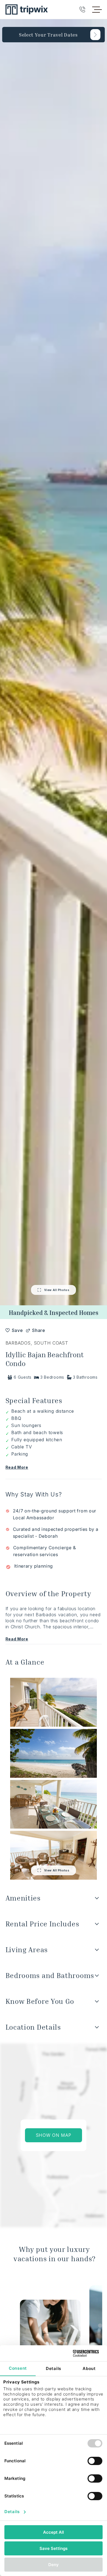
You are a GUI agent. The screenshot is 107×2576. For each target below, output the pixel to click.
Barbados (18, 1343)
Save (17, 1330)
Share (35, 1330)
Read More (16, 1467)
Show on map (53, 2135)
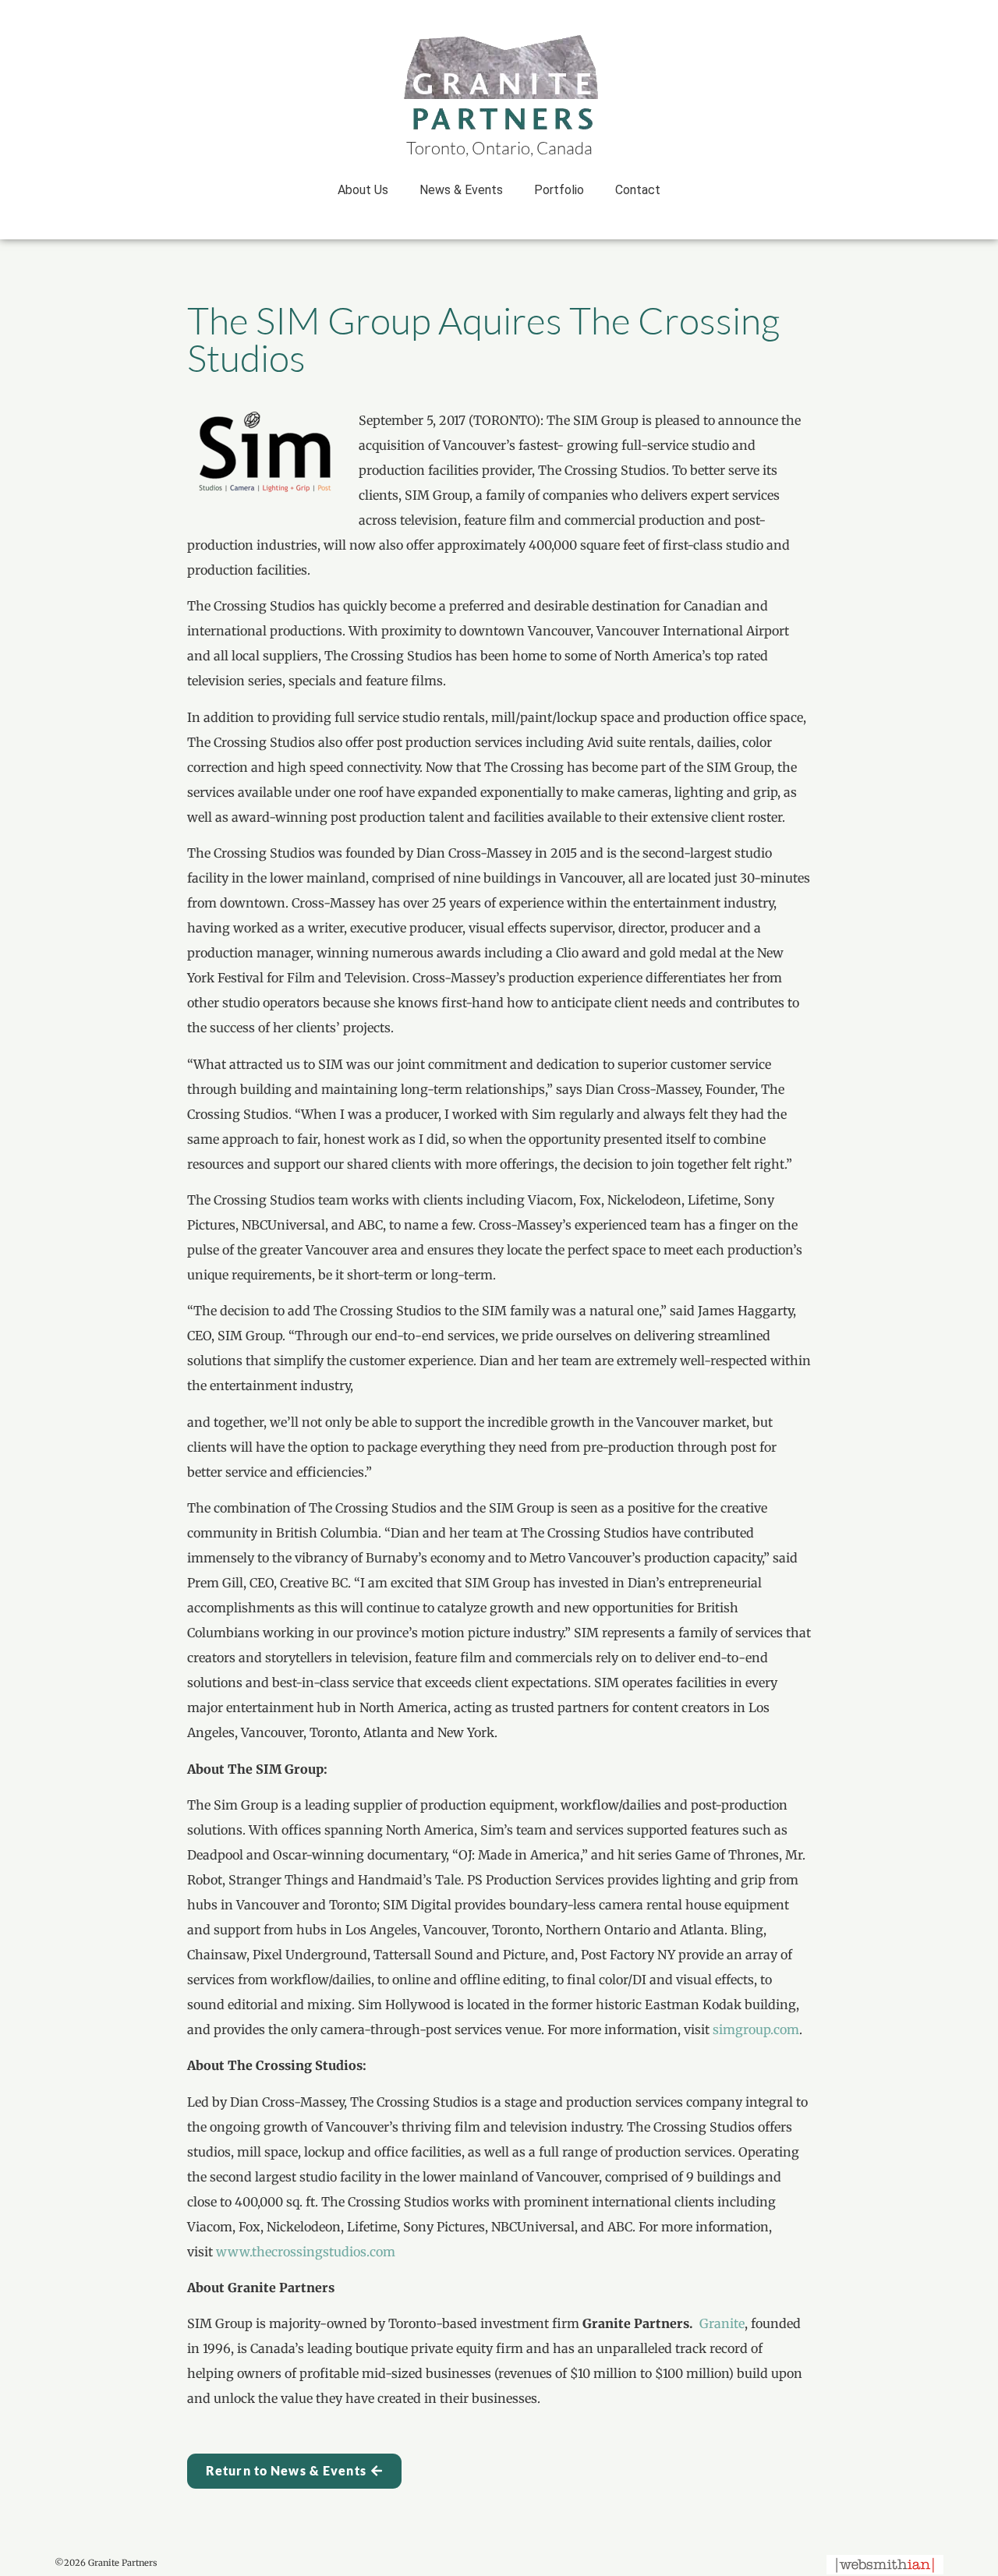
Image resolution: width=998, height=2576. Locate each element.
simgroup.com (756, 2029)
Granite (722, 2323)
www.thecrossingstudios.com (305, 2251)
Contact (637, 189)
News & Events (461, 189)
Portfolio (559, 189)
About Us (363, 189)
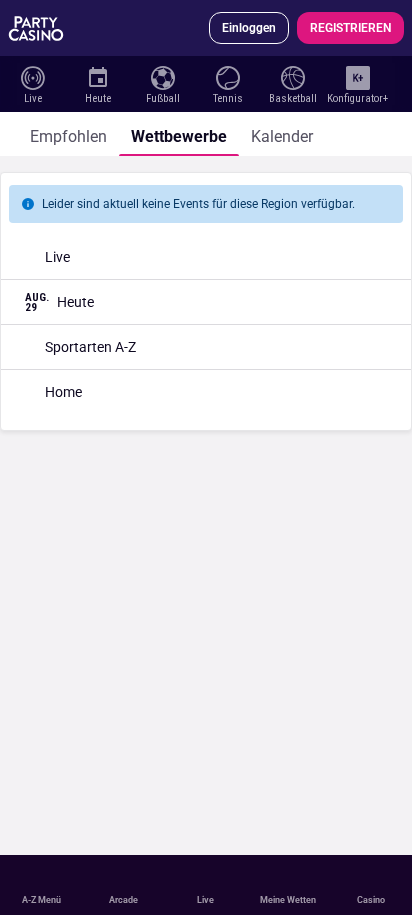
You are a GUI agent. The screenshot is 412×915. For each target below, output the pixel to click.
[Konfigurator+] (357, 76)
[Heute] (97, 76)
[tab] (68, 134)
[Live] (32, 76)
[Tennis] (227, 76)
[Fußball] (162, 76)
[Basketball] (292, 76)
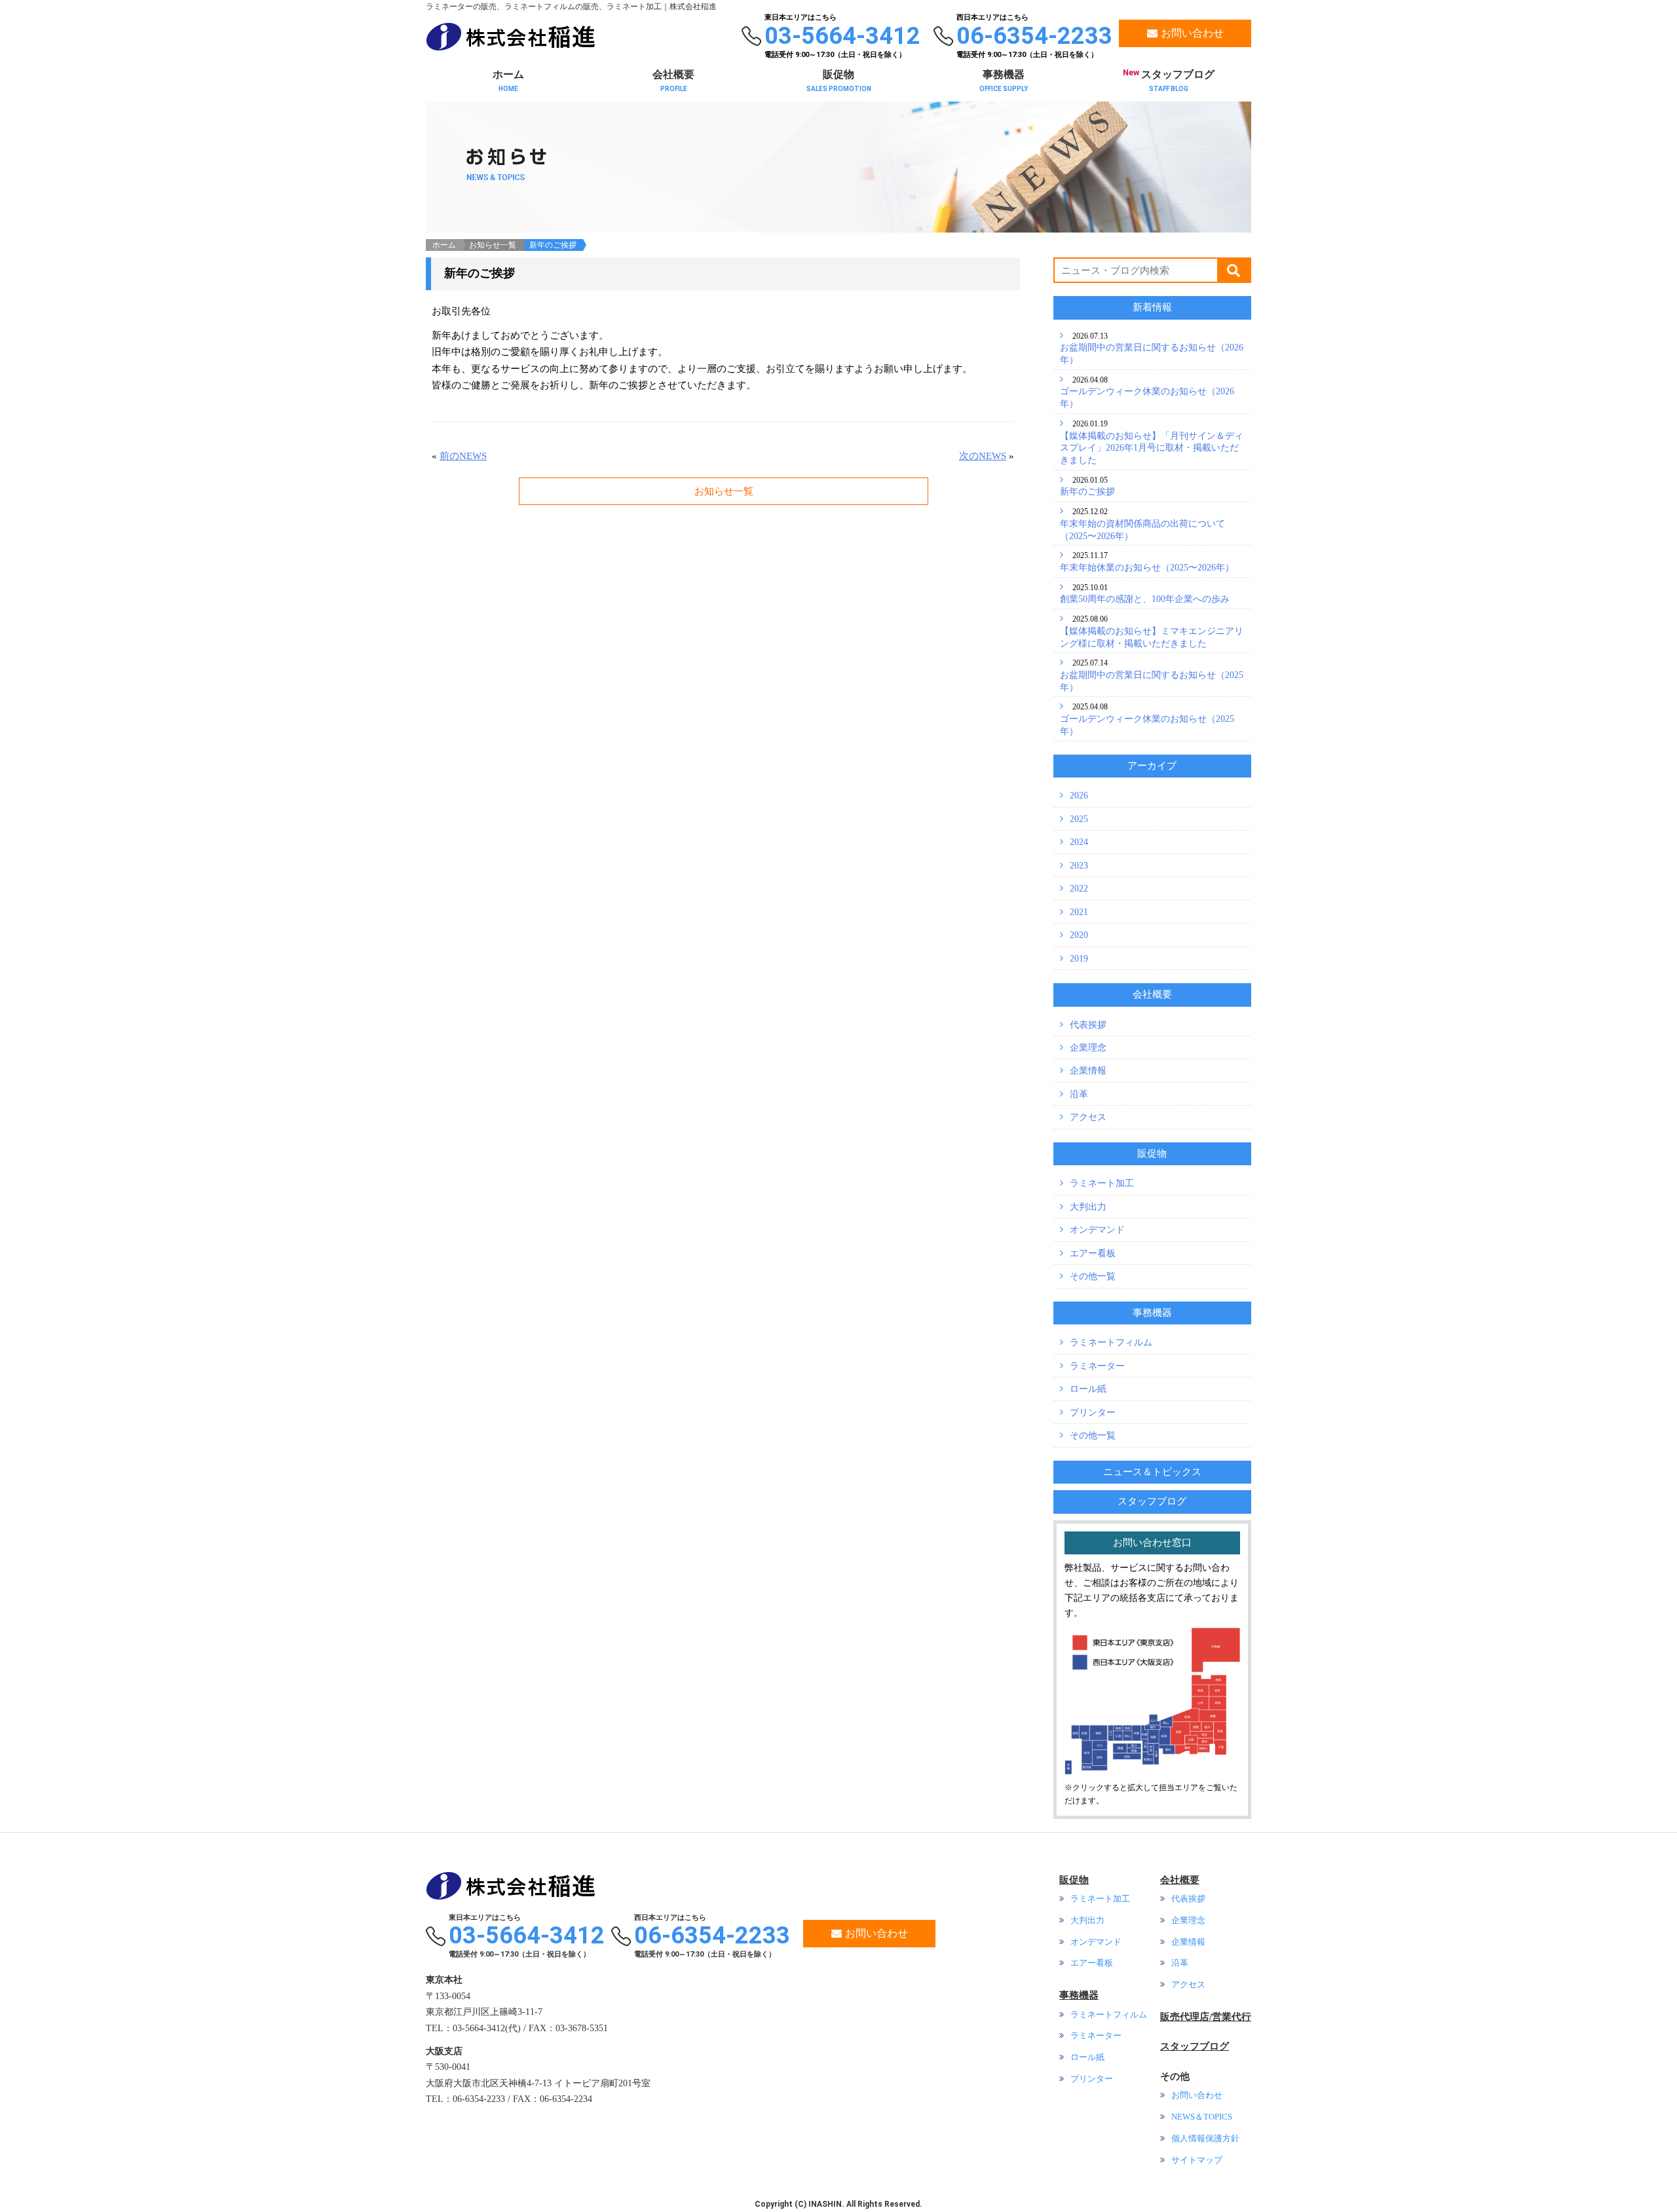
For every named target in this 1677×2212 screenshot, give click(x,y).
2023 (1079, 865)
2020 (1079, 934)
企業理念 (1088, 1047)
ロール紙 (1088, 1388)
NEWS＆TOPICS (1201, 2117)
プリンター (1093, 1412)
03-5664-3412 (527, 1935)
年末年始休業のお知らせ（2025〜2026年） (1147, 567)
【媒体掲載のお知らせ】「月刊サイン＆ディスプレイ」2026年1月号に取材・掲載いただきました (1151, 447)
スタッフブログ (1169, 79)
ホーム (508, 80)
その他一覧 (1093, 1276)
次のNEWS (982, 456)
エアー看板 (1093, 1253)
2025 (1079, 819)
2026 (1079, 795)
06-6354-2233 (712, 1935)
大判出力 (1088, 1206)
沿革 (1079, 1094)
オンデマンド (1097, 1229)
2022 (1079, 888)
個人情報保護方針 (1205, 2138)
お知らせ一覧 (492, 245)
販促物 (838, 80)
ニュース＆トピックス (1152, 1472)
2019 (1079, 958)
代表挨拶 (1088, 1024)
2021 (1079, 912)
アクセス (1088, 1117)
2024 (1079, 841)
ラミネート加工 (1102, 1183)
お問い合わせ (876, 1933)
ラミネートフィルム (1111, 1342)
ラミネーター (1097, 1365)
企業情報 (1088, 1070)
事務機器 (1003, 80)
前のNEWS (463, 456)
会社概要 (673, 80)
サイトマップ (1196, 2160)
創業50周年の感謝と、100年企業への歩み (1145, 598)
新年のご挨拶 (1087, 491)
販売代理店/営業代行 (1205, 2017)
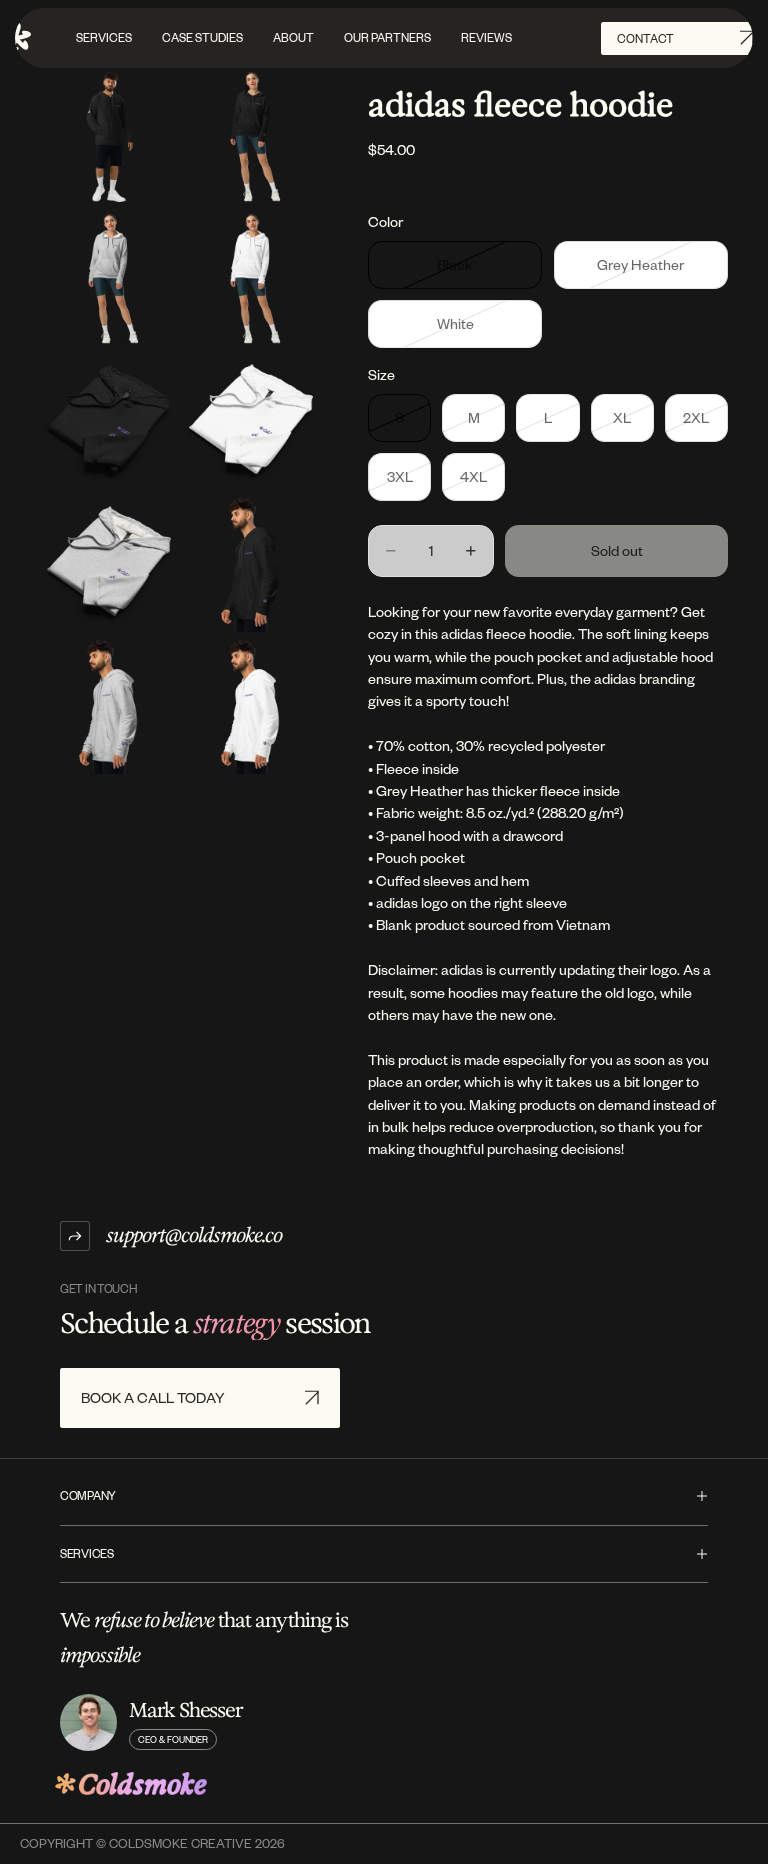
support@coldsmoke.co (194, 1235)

-.-.-

▶ _GOAL OF THE EXERCISE_
Reproduce all of the entries above word for word, but leave out their pictures.

▶ _ANSWER FOR THE TASK_
You are a GUI agent. The screenshot is 107×2576. For each target below, output the pixel to click.
Barbados (18, 1343)
Save (17, 1330)
Share (35, 1330)
Read More (16, 1467)
Show on map (53, 2135)
Image resolution: width=998, height=2576. Locate each element.
simgroup.com (756, 2029)
Granite (722, 2323)
www.thecrossingstudios.com (305, 2251)
Contact (637, 189)
News & Events (461, 189)
Portfolio (559, 189)
About Us (363, 189)
You are a GUI agent. The screenshot is 412×915. For each target below, output the pixel to click.
[Konfigurator+] (357, 76)
[Heute] (97, 76)
[tab] (68, 134)
[Live] (32, 76)
[Tennis] (227, 76)
[Fußball] (162, 76)
[Basketball] (292, 76)
For every named target in this 1677×2212 screenshot, give click(x,y).
2023 (1079, 865)
2020 (1079, 934)
企業理念 (1088, 1047)
ロール紙 (1088, 1388)
NEWS＆TOPICS (1201, 2117)
プリンター (1093, 1412)
03-5664-3412 (527, 1935)
年末年始休業のお知らせ（2025〜2026年） (1147, 567)
【媒体掲載のお知らせ】「月刊サイン＆ディスプレイ」2026年1月号に取材・掲載いただきました (1151, 447)
スタッフブログ (1169, 79)
ホーム (508, 80)
その他一覧 (1093, 1276)
次のNEWS (982, 456)
エアー看板 (1093, 1253)
2025 (1079, 819)
2026 (1079, 795)
06-6354-2233 (712, 1935)
大判出力 (1088, 1206)
沿革 (1079, 1094)
オンデマンド (1097, 1229)
2022 (1079, 888)
個人情報保護方針 (1205, 2138)
お知らせ一覧 (492, 245)
販促物 (838, 80)
ニュース＆トピックス (1152, 1472)
2019 (1079, 958)
代表挨拶 (1088, 1024)
2021 (1079, 912)
アクセス (1088, 1117)
2024 (1079, 841)
ラミネート加工 (1102, 1183)
お問い合わせ (876, 1933)
ラミネートフィルム (1111, 1342)
ラミネーター (1097, 1365)
企業情報 (1088, 1070)
事務機器 (1003, 80)
前のNEWS (463, 456)
会社概要 (673, 80)
サイトマップ (1196, 2160)
創業50周年の感謝と、100年企業への歩み (1145, 598)
新年のご挨拶 (1087, 491)
販売代理店/営業代行 (1205, 2017)
support@coldsmoke.co (194, 1235)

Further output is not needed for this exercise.